Pourtant cette tragédie va être oubliée. Le Parti communiste veut, au nom de l’unité qu’il a formée avec de Gaulle, dépeindre une résistance massive et menée par de bons Français. Les noms étrangers sont bannis des discours officiels. Le parti communiste ne se souvient d’eux qu’après le renvoi de ses ministres du gouvernement Ramadier. Alors la médaille de la Résistance est octroyée aux membres du groupe Manouchian. Mais il faut attendre 1955 et l’écriture d’un poème par le grand poète communiste Louis Aragon pour que leur héroïsme soit exhumé. Aragon n’a osé ce geste que deux ans après la mort de Staline, grand fusilleur lui-même de combattants communistes internationalistes. Le poème est publié le 5 mars 1955 par le quotidien communiste L’Humanité. Aragon paraphrase dans ses vers la dernière lettre de Manouchian à Mélinée son épouse, écrite quelques heures avant sa mort.

« Dans quelques heures, je ne serai plus de ce monde. On va être fusillés » (...) Aujourd’hui, il y a du soleil. C’est en regardant au soleil et à la belle nature que j’ai tant aimée que je dirai adieu à la vie et à vous tous, ma bien chère femme et mes bien chers amis. (...) Bonheur à ceux qui vont nous survivre et goûter la douceur de la Liberté et de la Paix de demain (…) Au moment de mourir, je proclame que je n’ai aucune haine contre le peuple allemand ». Le poème connaîtra son heure de gloire quand le poète et chanteur Léo Ferré le mettra en musique.

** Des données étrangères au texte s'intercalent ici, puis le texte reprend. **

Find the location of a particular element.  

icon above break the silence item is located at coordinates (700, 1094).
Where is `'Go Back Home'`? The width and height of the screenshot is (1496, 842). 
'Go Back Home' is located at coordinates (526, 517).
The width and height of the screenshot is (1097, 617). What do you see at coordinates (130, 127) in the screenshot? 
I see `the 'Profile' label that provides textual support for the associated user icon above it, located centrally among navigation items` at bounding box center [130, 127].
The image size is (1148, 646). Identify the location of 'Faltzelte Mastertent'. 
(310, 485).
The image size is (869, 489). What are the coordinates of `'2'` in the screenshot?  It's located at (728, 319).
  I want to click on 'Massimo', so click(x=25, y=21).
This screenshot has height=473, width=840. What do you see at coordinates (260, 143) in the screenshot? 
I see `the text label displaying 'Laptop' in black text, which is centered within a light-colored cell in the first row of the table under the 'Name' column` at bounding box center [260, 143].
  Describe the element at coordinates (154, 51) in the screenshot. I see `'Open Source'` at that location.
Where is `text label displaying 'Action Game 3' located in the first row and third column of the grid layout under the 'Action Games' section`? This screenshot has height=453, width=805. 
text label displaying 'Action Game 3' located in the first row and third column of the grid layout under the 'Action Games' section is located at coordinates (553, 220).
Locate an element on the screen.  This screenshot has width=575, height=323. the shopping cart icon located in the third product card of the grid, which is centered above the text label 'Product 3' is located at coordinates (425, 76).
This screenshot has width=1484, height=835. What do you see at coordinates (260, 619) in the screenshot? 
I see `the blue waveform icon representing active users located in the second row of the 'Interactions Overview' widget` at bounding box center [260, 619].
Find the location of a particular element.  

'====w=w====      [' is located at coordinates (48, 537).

Ne pas oublier les autres héros de la MOI


Parce qu'il fut un héros qui donna sa vie pour battre le nazisme, parce qu'il est devenu le symbole d'un étranger combattant pour la fraternité, Manouchian mérite d'entrer au Panthéon. Un comité s'est mis en place afin d'obtenir cet honneur. Faisons en sorte que cela devienne une réalité.